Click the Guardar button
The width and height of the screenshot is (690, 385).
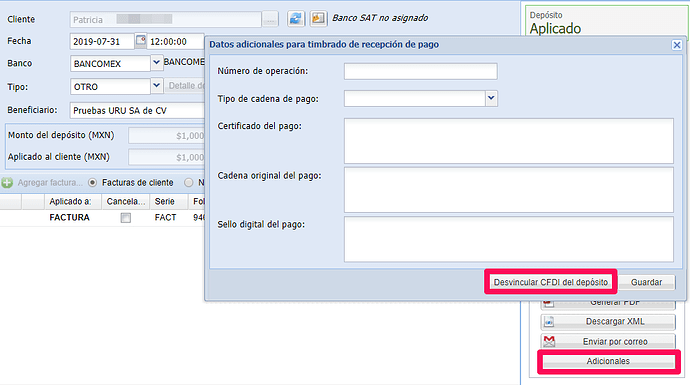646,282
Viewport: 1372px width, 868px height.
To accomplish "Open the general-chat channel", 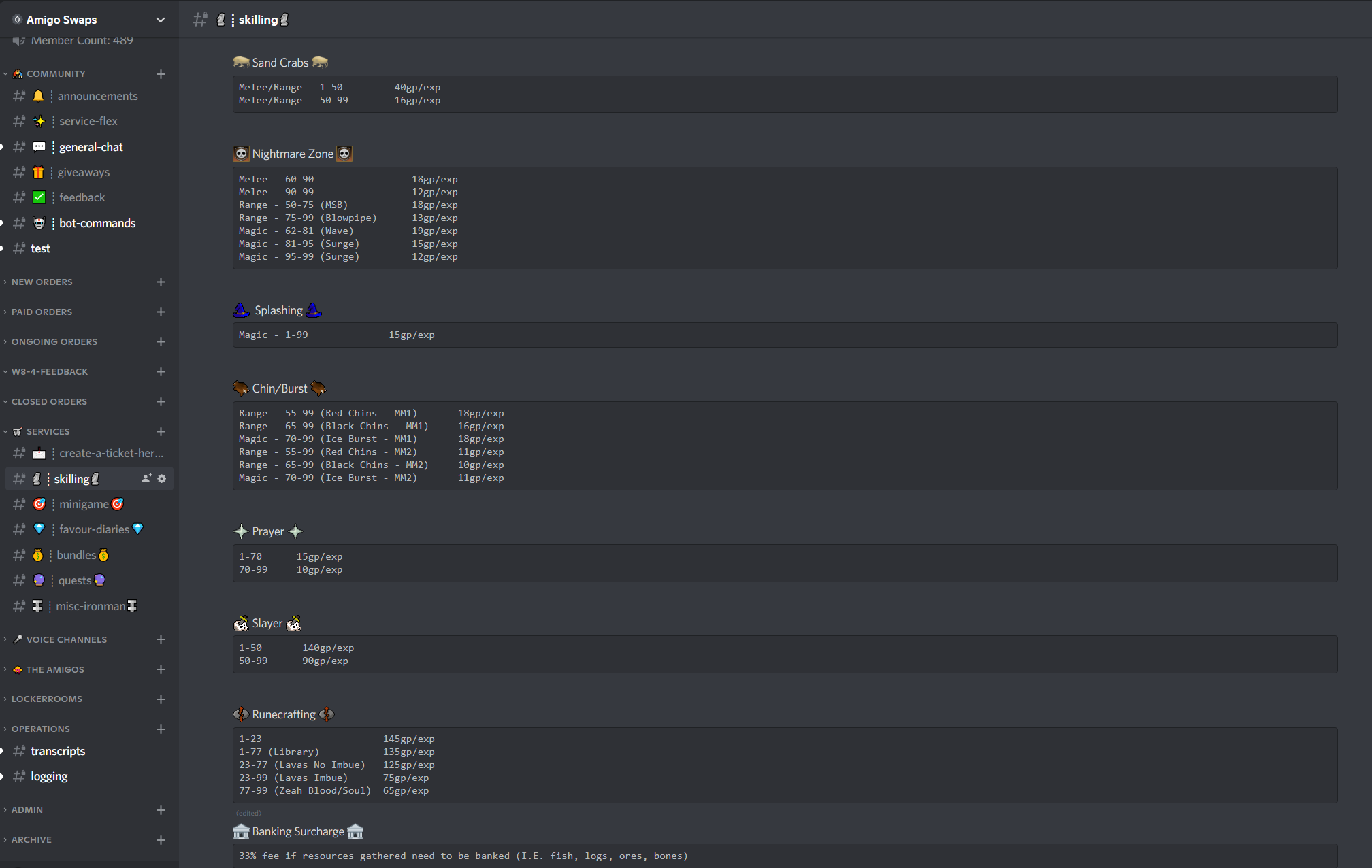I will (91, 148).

□ □ □

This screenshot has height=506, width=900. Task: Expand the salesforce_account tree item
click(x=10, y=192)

□ □ □

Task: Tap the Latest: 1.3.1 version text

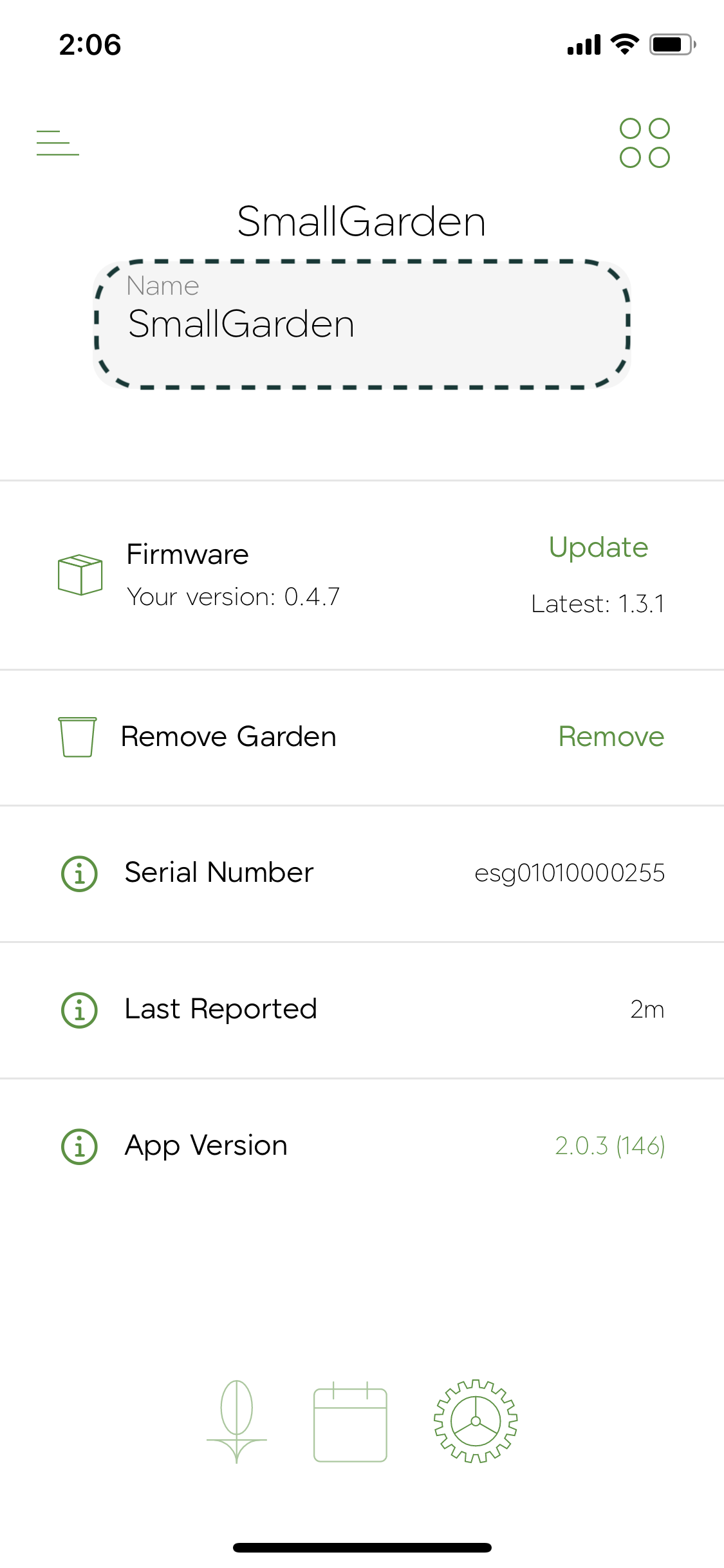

□ □ □

Please turn everything from the line containing "This screenshot has" down to the line containing "click(x=10, y=192)" into a Markdown table with the columns Number and Text, numbering each row and leaving out blank lines.

** Response **
| Number | Text |
|---|---|
| 1 | This screenshot has height=506, width=900. Task: Expand the salesforce_account tree item |
| 2 | click(x=10, y=192) |